_What this task involves_. Please update the records below by replacing every "GUI agent" with "screen agent" and leaving everything else unchanged.
┌─ Data shown
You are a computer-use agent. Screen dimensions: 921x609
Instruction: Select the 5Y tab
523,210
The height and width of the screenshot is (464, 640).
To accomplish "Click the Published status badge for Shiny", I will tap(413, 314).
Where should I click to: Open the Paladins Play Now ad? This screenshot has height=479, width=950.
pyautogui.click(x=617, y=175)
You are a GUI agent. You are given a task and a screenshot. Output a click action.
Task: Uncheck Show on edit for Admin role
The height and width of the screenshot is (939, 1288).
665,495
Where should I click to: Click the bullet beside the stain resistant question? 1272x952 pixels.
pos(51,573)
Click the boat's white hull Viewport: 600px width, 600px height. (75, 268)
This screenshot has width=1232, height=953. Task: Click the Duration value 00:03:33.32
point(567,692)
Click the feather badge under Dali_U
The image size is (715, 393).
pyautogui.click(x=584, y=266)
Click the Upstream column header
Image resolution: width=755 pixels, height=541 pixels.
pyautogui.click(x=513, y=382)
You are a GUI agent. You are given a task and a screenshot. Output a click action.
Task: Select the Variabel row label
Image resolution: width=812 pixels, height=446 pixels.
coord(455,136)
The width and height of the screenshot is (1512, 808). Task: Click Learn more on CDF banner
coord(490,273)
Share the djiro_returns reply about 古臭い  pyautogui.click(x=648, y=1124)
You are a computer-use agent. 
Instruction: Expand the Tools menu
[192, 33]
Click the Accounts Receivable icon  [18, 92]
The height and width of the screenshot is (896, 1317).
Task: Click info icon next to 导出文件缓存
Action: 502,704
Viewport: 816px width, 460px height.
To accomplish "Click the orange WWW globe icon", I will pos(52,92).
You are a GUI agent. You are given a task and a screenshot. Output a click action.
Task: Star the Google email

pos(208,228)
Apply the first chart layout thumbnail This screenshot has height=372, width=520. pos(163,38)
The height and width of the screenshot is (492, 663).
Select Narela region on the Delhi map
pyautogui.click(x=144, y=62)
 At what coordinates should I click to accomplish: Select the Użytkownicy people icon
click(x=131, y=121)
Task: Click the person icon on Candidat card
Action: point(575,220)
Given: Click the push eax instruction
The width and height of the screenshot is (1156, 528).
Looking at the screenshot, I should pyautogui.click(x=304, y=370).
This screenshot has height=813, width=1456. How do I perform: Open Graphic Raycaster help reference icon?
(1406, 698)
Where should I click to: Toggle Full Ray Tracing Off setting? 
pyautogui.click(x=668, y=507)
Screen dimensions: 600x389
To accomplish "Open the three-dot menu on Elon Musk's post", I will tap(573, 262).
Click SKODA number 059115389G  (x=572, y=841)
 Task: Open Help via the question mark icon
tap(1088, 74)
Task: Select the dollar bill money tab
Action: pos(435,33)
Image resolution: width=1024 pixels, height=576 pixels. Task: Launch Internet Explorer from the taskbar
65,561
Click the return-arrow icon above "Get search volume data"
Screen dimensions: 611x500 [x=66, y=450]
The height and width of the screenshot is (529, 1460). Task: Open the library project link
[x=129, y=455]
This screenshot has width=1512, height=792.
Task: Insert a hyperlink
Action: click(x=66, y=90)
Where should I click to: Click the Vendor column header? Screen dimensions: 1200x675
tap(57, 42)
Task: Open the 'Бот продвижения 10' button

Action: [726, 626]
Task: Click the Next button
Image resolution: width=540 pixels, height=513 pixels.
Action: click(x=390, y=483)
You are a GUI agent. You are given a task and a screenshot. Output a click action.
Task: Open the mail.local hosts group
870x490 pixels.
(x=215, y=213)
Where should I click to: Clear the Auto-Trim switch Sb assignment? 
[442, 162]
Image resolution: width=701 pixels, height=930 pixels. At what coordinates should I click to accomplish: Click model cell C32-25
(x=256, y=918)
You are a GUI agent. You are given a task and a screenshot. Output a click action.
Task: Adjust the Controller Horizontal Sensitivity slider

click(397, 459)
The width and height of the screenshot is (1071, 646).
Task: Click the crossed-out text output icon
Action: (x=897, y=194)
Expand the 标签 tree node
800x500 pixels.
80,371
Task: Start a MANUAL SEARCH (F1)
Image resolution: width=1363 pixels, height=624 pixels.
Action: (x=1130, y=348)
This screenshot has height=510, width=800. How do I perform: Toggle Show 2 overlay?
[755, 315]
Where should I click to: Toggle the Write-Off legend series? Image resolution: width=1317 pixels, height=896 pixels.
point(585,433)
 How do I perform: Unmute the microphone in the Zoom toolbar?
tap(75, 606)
└─
_Output of the exercise_.
You are a computer-use agent. Screen dimensions: 921x609
Instruction: Select the 5Y tab
523,210
The height and width of the screenshot is (464, 640).
To accomplish "Click the Published status badge for Shiny", I will tap(413, 314).
Where should I click to: Open the Paladins Play Now ad? This screenshot has height=479, width=950.
pyautogui.click(x=617, y=175)
You are a screen agent. You are given a task and a screenshot. Output a click action.
Task: Uncheck Show on edit for Admin role
The height and width of the screenshot is (939, 1288).
665,495
Where should I click to: Click the bullet beside the stain resistant question? 1272x952 pixels.
pos(51,573)
Click the boat's white hull Viewport: 600px width, 600px height. (75, 268)
This screenshot has width=1232, height=953. Task: Click the Duration value 00:03:33.32
point(567,692)
Click the feather badge under Dali_U
The image size is (715, 393).
pyautogui.click(x=584, y=266)
Click the Upstream column header
Image resolution: width=755 pixels, height=541 pixels.
pyautogui.click(x=513, y=382)
You are a screen agent. You are given a task and a screenshot. Output a click action.
Task: Select the Variabel row label
Image resolution: width=812 pixels, height=446 pixels.
coord(455,136)
The width and height of the screenshot is (1512, 808). Task: Click Learn more on CDF banner
coord(490,273)
Share the djiro_returns reply about 古臭い  pyautogui.click(x=648, y=1124)
You are a computer-use agent. 
Instruction: Expand the Tools menu
[192, 33]
Click the Accounts Receivable icon  [18, 92]
The height and width of the screenshot is (896, 1317).
Task: Click info icon next to 导出文件缓存
Action: 502,704
Viewport: 816px width, 460px height.
To accomplish "Click the orange WWW globe icon", I will pos(52,92).
You are a screen agent. You are given a task and a screenshot. Output a click action.
Task: Star the Google email

pos(208,228)
Apply the first chart layout thumbnail This screenshot has height=372, width=520. pos(163,38)
The height and width of the screenshot is (492, 663).
Select Narela region on the Delhi map
pyautogui.click(x=144, y=62)
 At what coordinates should I click to accomplish: Select the Użytkownicy people icon
click(x=131, y=121)
Task: Click the person icon on Candidat card
Action: point(575,220)
Given: Click the push eax instruction
The width and height of the screenshot is (1156, 528).
Looking at the screenshot, I should pyautogui.click(x=304, y=370).
This screenshot has height=813, width=1456. How do I perform: Open Graphic Raycaster help reference icon?
(1406, 698)
Where should I click to: Toggle Full Ray Tracing Off setting? 
pyautogui.click(x=668, y=507)
Screen dimensions: 600x389
To accomplish "Open the three-dot menu on Elon Musk's post", I will tap(573, 262).
Click SKODA number 059115389G  (x=572, y=841)
 Task: Open Help via the question mark icon
tap(1088, 74)
Task: Select the dollar bill money tab
Action: pos(435,33)
Image resolution: width=1024 pixels, height=576 pixels. Task: Launch Internet Explorer from the taskbar
65,561
Click the return-arrow icon above "Get search volume data"
Screen dimensions: 611x500 [x=66, y=450]
The height and width of the screenshot is (529, 1460). Task: Open the library project link
[x=129, y=455]
This screenshot has width=1512, height=792.
Task: Insert a hyperlink
Action: click(x=66, y=90)
Where should I click to: Click the Vendor column header? Screen dimensions: 1200x675
tap(57, 42)
Task: Open the 'Бот продвижения 10' button

Action: [726, 626]
Task: Click the Next button
Image resolution: width=540 pixels, height=513 pixels.
Action: click(x=390, y=483)
You are a screen agent. You are given a task and a screenshot. Output a click action.
Task: Open the mail.local hosts group
870x490 pixels.
(x=215, y=213)
Where should I click to: Clear the Auto-Trim switch Sb assignment? 
[442, 162]
Image resolution: width=701 pixels, height=930 pixels. At what coordinates should I click to accomplish: Click model cell C32-25
(x=256, y=918)
You are a screen agent. You are given a task and a screenshot. Output a click action.
Task: Adjust the Controller Horizontal Sensitivity slider

click(397, 459)
The width and height of the screenshot is (1071, 646).
Task: Click the crossed-out text output icon
Action: (x=897, y=194)
Expand the 标签 tree node
800x500 pixels.
80,371
Task: Start a MANUAL SEARCH (F1)
Image resolution: width=1363 pixels, height=624 pixels.
Action: (x=1130, y=348)
This screenshot has height=510, width=800. How do I perform: Toggle Show 2 overlay?
[755, 315]
Where should I click to: Toggle the Write-Off legend series? Image resolution: width=1317 pixels, height=896 pixels.
point(585,433)
 How do I perform: Unmute the microphone in the Zoom toolbar?
tap(75, 606)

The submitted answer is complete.